What's this about?
The object of the exercise is to generate a rendering of a 3D scene, just as you might take a photograph. The DATA within the computer program act as objects in the real world. What, then, takes the place of our EYE or CAMERA? What about the camera Lens? and film?
The rendering process, or graphics pipeline, takes the place of the optics and sensory nerves of the eye, or of the lens, shutter, and film of the camera. However, as with a real camera, the image produced by the graphics pipeline depends of several factors, including:
- The Position of the camera in space,
- The Orientation of the camera (the direction in which it is facing),
- The Projection type (analagous to the lens of the camera), and
- The kind of 'film' that stores the image (in this case, a product of the rendering process)

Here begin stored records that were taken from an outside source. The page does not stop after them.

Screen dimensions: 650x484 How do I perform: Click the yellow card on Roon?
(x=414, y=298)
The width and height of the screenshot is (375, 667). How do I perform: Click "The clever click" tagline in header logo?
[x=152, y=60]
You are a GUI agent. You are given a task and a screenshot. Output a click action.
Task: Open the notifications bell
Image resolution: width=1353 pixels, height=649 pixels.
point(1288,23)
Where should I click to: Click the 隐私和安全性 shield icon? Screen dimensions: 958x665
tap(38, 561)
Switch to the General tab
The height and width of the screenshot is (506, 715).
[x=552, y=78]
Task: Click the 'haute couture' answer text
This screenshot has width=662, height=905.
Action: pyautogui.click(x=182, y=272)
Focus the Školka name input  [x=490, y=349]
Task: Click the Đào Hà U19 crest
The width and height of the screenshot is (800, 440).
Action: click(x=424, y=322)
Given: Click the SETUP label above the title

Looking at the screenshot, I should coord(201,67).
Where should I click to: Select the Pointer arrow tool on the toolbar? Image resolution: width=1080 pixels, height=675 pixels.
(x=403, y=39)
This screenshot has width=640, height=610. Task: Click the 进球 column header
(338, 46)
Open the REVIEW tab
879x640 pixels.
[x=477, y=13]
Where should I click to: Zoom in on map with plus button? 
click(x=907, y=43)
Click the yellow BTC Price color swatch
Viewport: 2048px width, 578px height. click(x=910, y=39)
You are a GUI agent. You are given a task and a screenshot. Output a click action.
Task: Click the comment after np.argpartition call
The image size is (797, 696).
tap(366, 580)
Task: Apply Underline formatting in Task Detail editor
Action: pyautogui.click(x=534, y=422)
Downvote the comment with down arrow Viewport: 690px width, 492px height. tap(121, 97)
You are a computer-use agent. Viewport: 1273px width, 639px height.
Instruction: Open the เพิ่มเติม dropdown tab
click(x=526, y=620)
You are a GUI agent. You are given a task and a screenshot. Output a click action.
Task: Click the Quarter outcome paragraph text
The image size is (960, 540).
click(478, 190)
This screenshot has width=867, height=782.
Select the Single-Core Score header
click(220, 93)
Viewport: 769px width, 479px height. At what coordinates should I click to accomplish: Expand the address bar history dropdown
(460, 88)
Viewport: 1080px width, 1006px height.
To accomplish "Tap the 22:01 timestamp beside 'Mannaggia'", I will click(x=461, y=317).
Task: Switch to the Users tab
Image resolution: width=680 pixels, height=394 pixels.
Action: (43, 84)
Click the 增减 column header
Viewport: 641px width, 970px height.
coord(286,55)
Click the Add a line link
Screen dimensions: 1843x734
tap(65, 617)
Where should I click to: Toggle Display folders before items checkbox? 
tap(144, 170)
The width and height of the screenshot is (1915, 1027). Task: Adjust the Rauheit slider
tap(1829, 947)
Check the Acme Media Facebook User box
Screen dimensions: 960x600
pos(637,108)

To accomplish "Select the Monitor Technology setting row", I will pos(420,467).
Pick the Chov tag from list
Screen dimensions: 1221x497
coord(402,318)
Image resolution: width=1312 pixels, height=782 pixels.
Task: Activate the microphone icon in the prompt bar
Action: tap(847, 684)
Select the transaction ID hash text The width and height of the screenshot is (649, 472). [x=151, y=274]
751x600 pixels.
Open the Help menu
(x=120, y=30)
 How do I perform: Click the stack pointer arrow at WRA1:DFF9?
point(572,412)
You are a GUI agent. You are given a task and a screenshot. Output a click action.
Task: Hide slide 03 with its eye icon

"View Vector" (aka "Line of Sight") ≈ position + orientation
Imagine a vector from the eye or camera (the "eye point") to a point in the scene (the "focal point" or "center of view"). With one assumption (that the camera's "up" direction aligns with the world's "up" direction), this vector completely specifies the Position and Orientation for a camera. The focal point will turn out to be in the center of the image, and the view-vector's relationship to the model geometry determines whether the program produces a 1-point, 2-point or 3-point perspective (see below).
"Projection" ≈ Lens Length
A camera, mounted on a rigid tripod, pointed at a fixed scene, can still record radically different images if we change the lens attached to the camera. The lens changes the way in which light is focused on the film. That is, it changes the way light is projected. In the same way, a given view-vector can be used to produce different images of your model geometry though changes to the projection used. The common projections are perspective and parallel.
Cameras v. Synthetic Cameras v. Camera Analogies
Photographers may have noticed that several traditional concerns are missing from this discussion ...
- The depth of field (with only a few exceptions, renderings have infinite depth of field, and it's all in focus). However, check out the "frustum" discussion.
- Shutter-speed and f-stop (since the digital world doesn't change while the rendering is in progress "motion blur" has to be added back in where needed (rare), and light levels are controlled almost exclusively through controlling the number and intensity of light sources).
- Lens-flare and chromatic aberration don't appear as issues.
These issues arise due to the chemistry of film or the physics of lens optics. A few true "synthetic camera" rendering systems do take such things into account, or simulate them through lightening/darkening of the image. The discussion here might be better understood as a "camera analogy" but that feels awkward.